**Task instructions**
Starting with the line containing "Given: Expand the Settings app process row" and going on through the end of the lines, replace "Support" with "Help" and write those lines out again with nothing else changed. Leave the pictures out of your answer.

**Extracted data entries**
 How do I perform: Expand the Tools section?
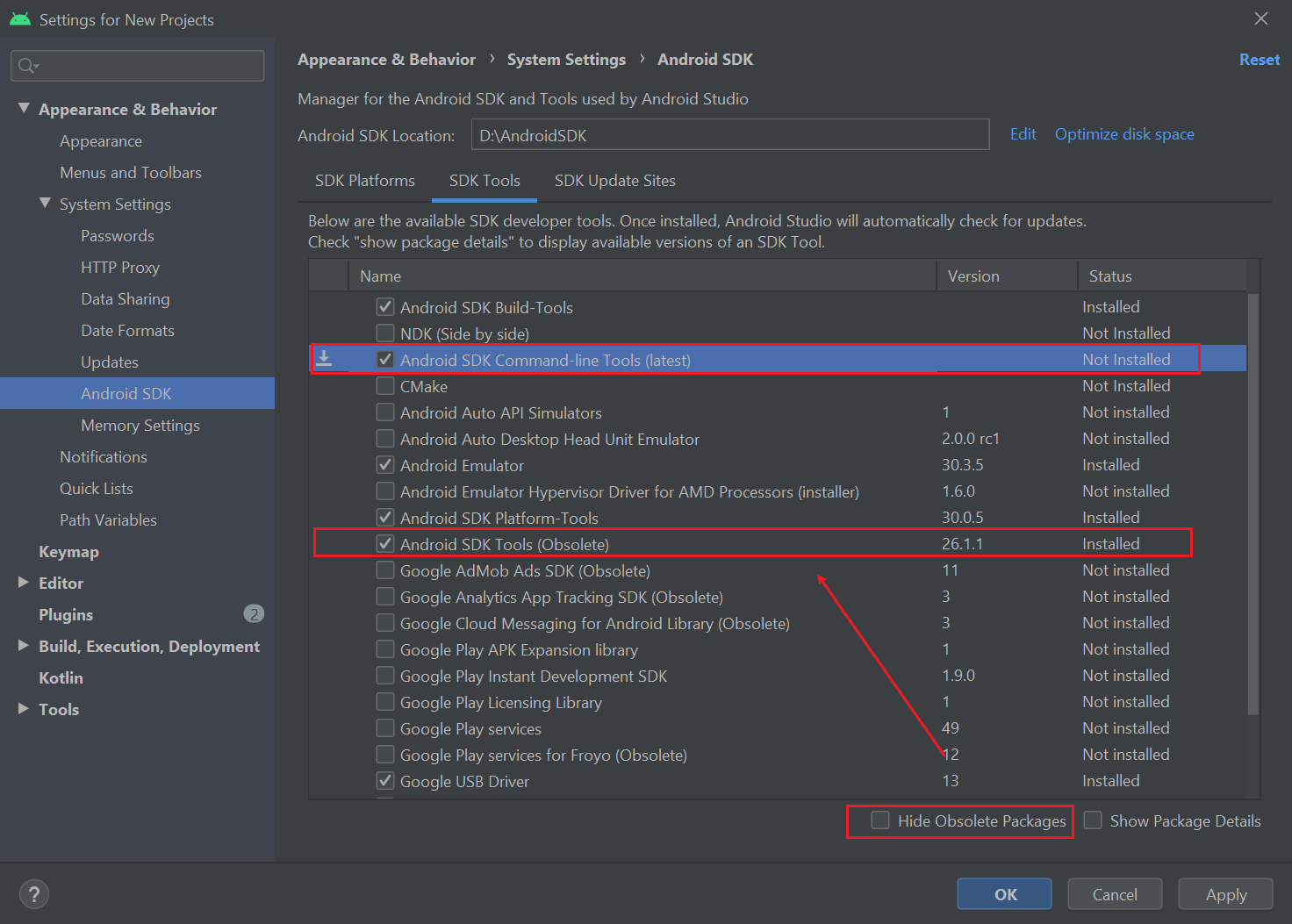[x=23, y=709]
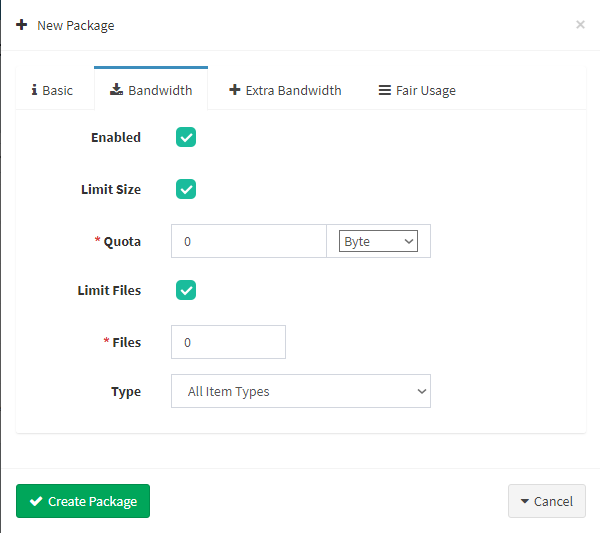Viewport: 600px width, 533px height.
Task: Click the plus icon beside New Package
Action: pos(21,25)
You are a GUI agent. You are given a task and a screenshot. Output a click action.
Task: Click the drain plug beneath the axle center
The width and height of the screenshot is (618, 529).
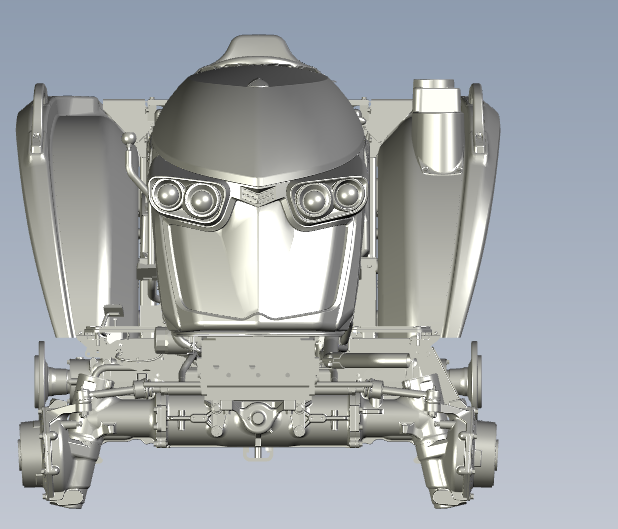(258, 453)
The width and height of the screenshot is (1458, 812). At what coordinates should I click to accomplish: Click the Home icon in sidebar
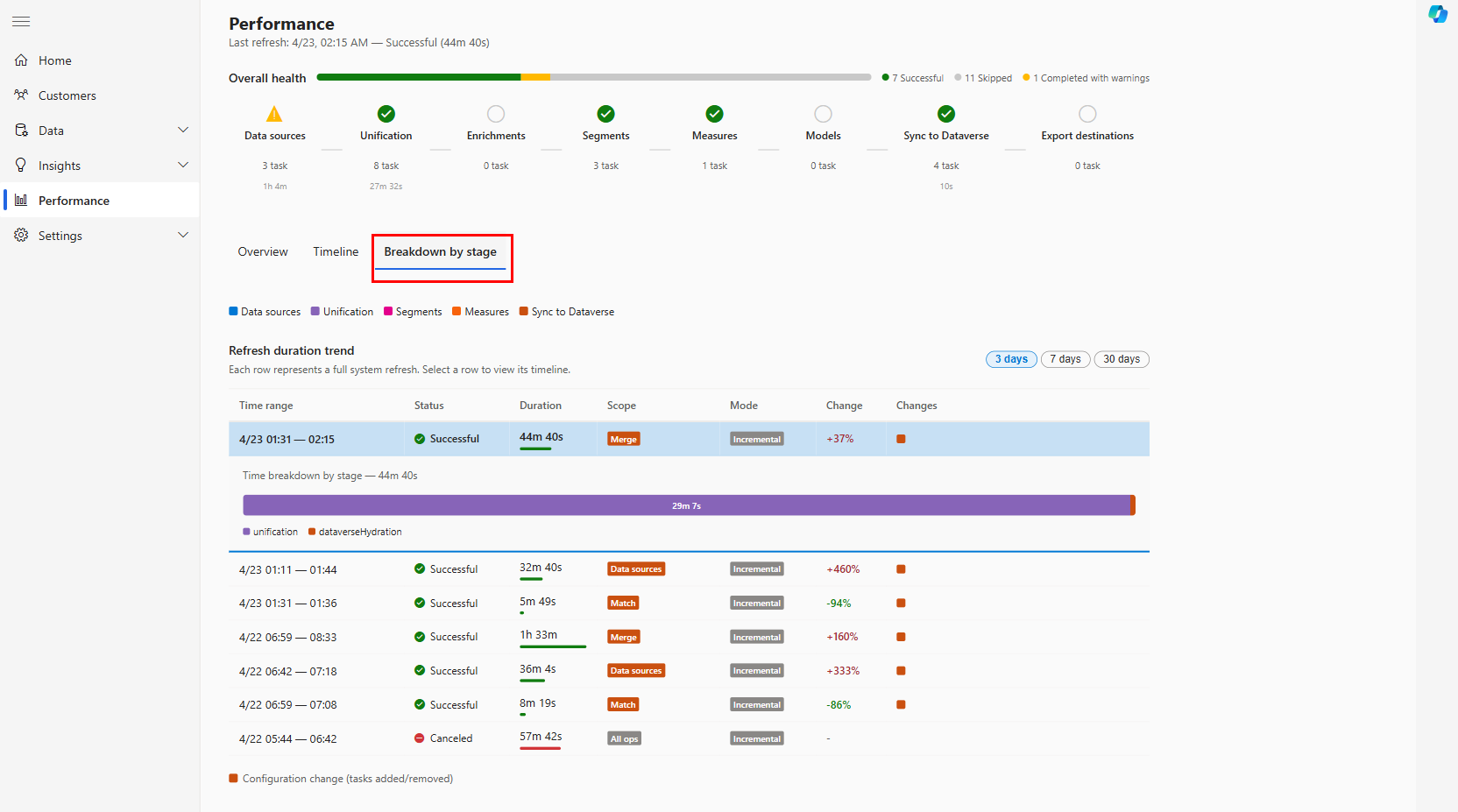(x=21, y=60)
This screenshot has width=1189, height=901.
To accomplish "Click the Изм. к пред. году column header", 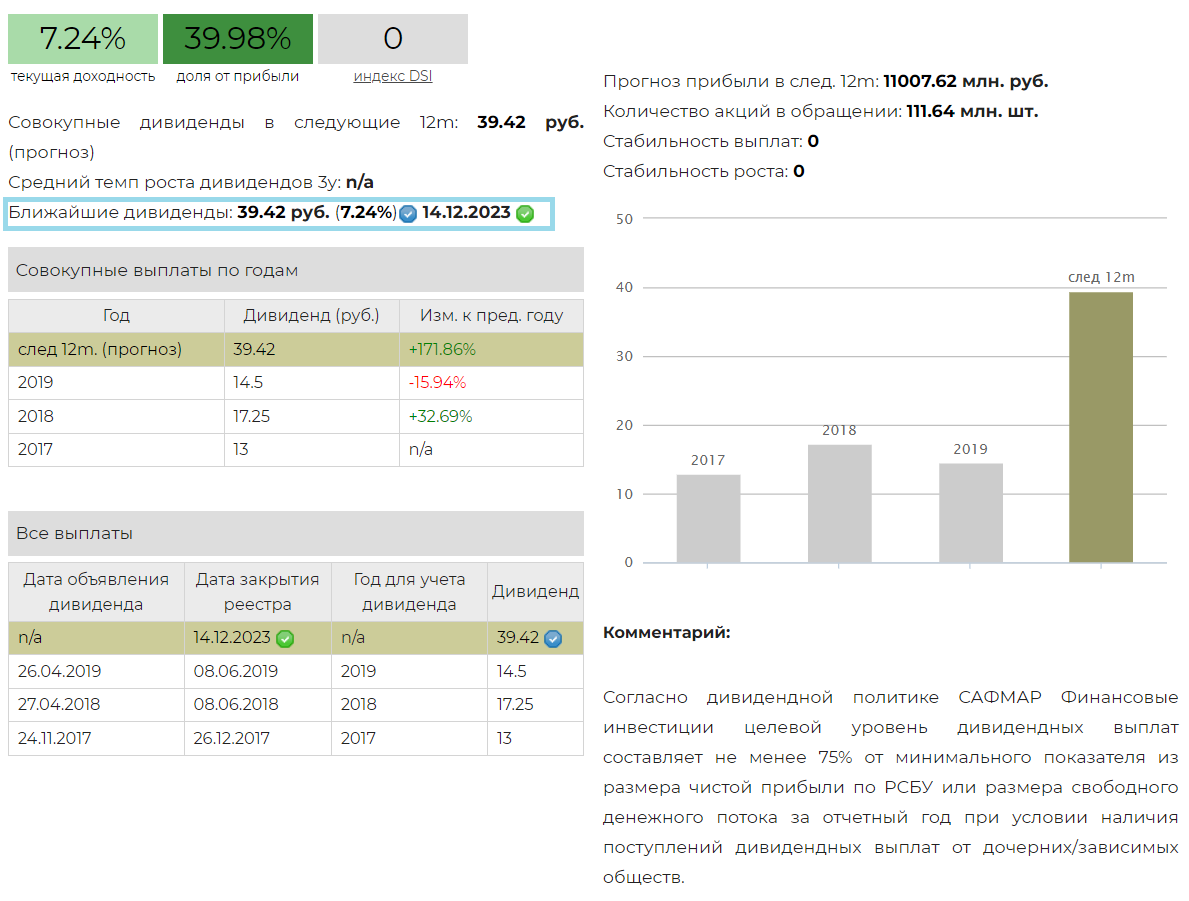I will click(491, 316).
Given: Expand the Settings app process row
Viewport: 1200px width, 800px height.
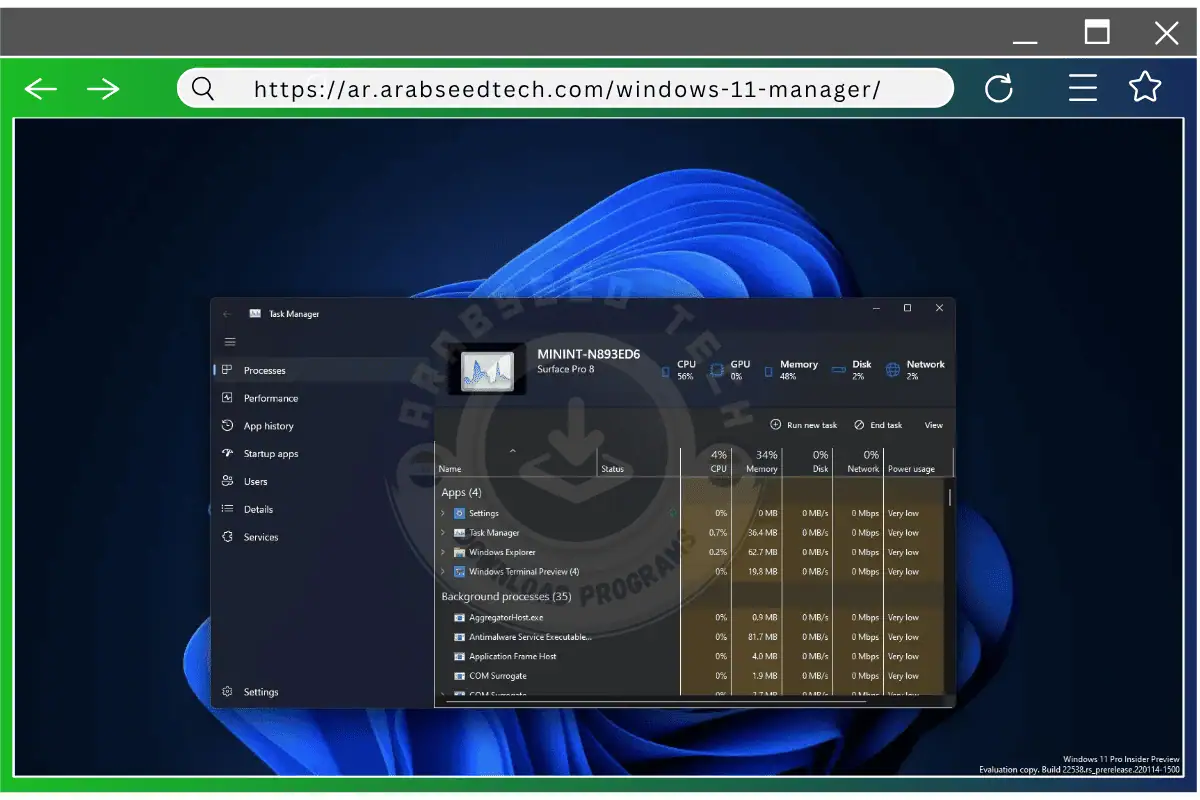Looking at the screenshot, I should [443, 513].
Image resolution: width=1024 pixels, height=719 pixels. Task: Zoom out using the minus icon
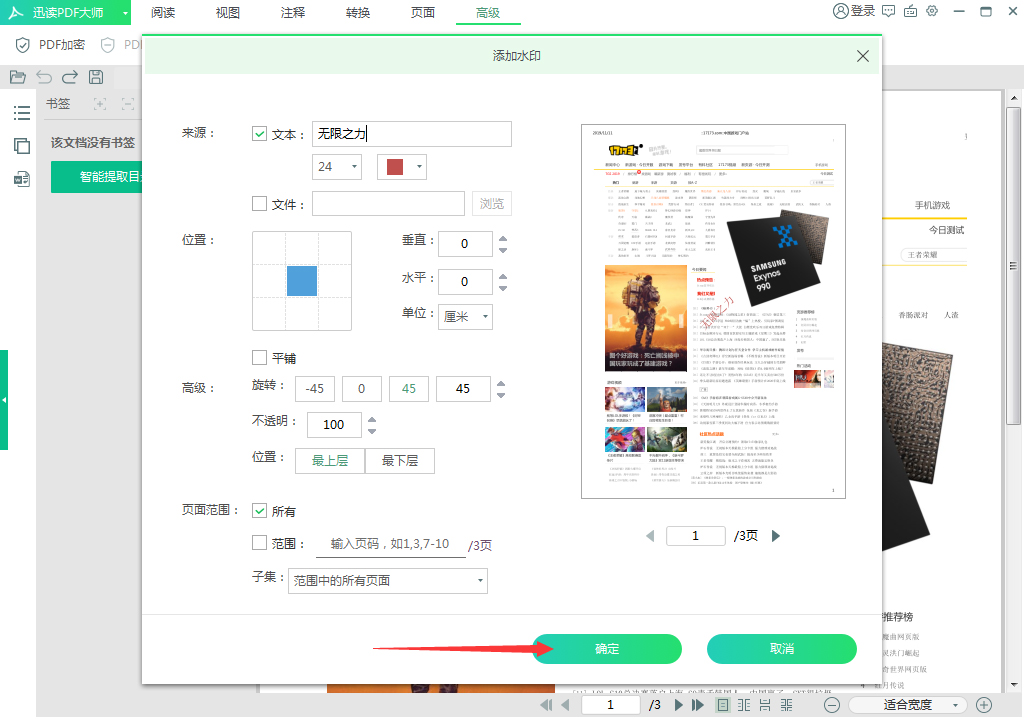point(832,704)
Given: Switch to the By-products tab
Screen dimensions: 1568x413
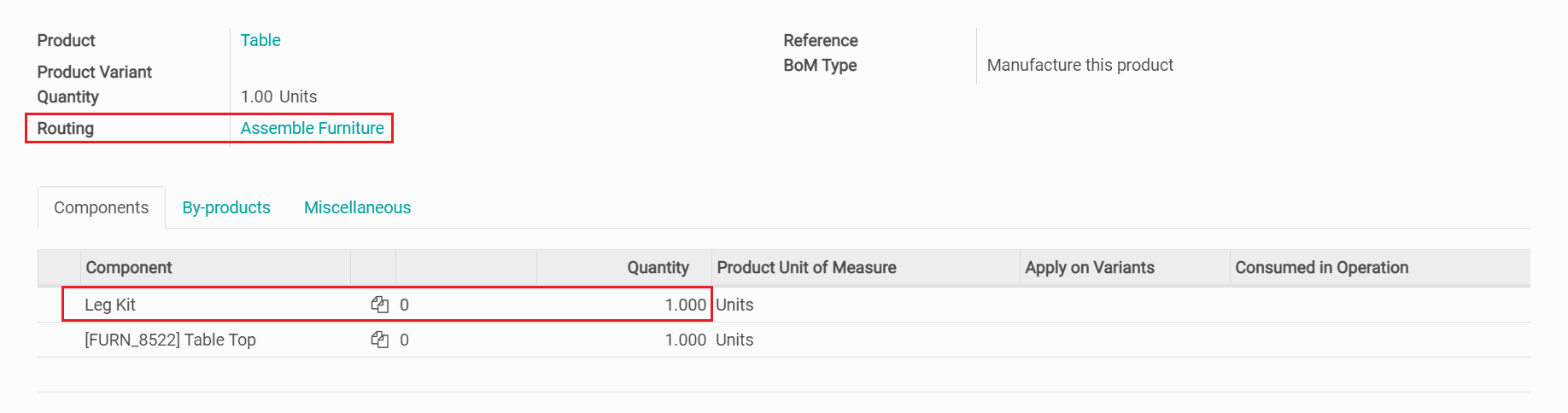Looking at the screenshot, I should [226, 207].
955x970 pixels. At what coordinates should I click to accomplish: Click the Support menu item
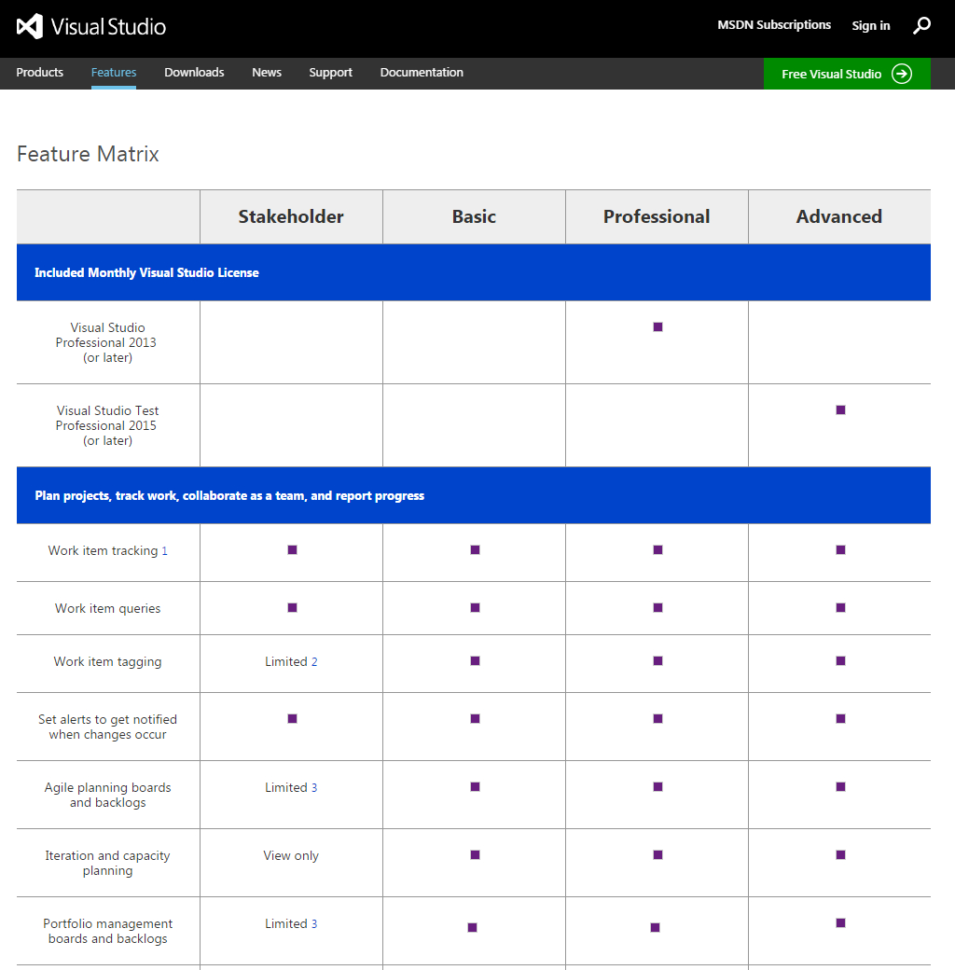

**Finished exercise**
Given: Expand the Settings app process row
Viewport: 1200px width, 800px height.
Looking at the screenshot, I should [443, 513].
Image resolution: width=1024 pixels, height=719 pixels. Task: Zoom out using the minus icon
point(832,704)
Given: Switch to the By-products tab
Screen dimensions: 1568x413
Looking at the screenshot, I should [226, 207].
955x970 pixels. At what coordinates should I click to accomplish: Click the Help menu item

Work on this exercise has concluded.